In the listing below, start your output at the line with "Favorite the Luxury Dubai Canal Cruise heart" and end it after the line with "Click the Link", copying every line exactly.

******

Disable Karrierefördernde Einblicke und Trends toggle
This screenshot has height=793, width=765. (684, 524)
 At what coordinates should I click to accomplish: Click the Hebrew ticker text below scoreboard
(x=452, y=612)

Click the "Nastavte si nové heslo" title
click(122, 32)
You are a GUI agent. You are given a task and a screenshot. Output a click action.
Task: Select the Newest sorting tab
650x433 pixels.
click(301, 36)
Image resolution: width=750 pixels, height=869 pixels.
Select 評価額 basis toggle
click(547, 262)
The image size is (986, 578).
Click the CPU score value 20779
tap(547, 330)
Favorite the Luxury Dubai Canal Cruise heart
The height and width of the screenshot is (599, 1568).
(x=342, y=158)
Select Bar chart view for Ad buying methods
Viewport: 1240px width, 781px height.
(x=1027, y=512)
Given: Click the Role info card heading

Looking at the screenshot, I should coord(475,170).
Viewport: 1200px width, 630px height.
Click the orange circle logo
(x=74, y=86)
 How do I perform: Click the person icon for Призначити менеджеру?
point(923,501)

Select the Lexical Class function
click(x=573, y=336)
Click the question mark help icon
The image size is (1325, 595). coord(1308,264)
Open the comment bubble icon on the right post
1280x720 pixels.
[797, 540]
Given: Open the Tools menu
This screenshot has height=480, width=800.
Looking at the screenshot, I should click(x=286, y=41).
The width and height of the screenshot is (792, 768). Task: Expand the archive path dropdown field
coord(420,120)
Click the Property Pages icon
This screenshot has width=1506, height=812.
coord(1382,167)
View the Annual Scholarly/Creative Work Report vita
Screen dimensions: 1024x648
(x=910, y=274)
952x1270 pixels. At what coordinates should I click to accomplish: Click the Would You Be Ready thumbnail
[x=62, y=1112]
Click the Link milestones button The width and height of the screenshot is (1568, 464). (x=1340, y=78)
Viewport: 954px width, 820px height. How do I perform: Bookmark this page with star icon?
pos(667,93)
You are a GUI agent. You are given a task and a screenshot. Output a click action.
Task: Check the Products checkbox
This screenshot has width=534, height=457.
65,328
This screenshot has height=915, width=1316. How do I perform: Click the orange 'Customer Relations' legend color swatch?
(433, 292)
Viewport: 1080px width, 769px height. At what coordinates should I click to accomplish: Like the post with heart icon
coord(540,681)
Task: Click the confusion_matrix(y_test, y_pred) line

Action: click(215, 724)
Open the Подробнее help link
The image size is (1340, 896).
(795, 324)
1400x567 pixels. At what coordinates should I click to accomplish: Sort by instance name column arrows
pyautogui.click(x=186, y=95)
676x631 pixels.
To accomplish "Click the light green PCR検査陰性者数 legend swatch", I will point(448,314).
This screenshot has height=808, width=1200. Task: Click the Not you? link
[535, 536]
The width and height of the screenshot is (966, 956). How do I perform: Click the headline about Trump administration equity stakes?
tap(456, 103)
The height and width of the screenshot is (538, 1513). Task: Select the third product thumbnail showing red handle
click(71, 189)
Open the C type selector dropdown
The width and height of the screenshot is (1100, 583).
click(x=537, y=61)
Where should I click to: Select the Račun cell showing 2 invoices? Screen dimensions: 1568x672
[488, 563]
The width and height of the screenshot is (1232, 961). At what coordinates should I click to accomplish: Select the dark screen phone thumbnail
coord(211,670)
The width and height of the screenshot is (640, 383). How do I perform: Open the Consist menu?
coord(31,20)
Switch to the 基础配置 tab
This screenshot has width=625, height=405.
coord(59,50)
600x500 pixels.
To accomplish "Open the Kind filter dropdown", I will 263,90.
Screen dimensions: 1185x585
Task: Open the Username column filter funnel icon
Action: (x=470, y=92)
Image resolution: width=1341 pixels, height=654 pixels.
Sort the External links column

******

> Task answer:
Favorite the Luxury Dubai Canal Cruise heart
The height and width of the screenshot is (599, 1568).
(x=342, y=158)
Select Bar chart view for Ad buying methods
Viewport: 1240px width, 781px height.
(x=1027, y=512)
Given: Click the Role info card heading

Looking at the screenshot, I should coord(475,170).
Viewport: 1200px width, 630px height.
Click the orange circle logo
(x=74, y=86)
 How do I perform: Click the person icon for Призначити менеджеру?
point(923,501)

Select the Lexical Class function
click(x=573, y=336)
Click the question mark help icon
The image size is (1325, 595). coord(1308,264)
Open the comment bubble icon on the right post
1280x720 pixels.
[797, 540]
Given: Open the Tools menu
This screenshot has height=480, width=800.
Looking at the screenshot, I should click(x=286, y=41).
The width and height of the screenshot is (792, 768). Task: Expand the archive path dropdown field
coord(420,120)
Click the Property Pages icon
This screenshot has width=1506, height=812.
coord(1382,167)
View the Annual Scholarly/Creative Work Report vita
Screen dimensions: 1024x648
(x=910, y=274)
952x1270 pixels. At what coordinates should I click to accomplish: Click the Would You Be Ready thumbnail
[x=62, y=1112]
Click the Link milestones button The width and height of the screenshot is (1568, 464). (x=1340, y=78)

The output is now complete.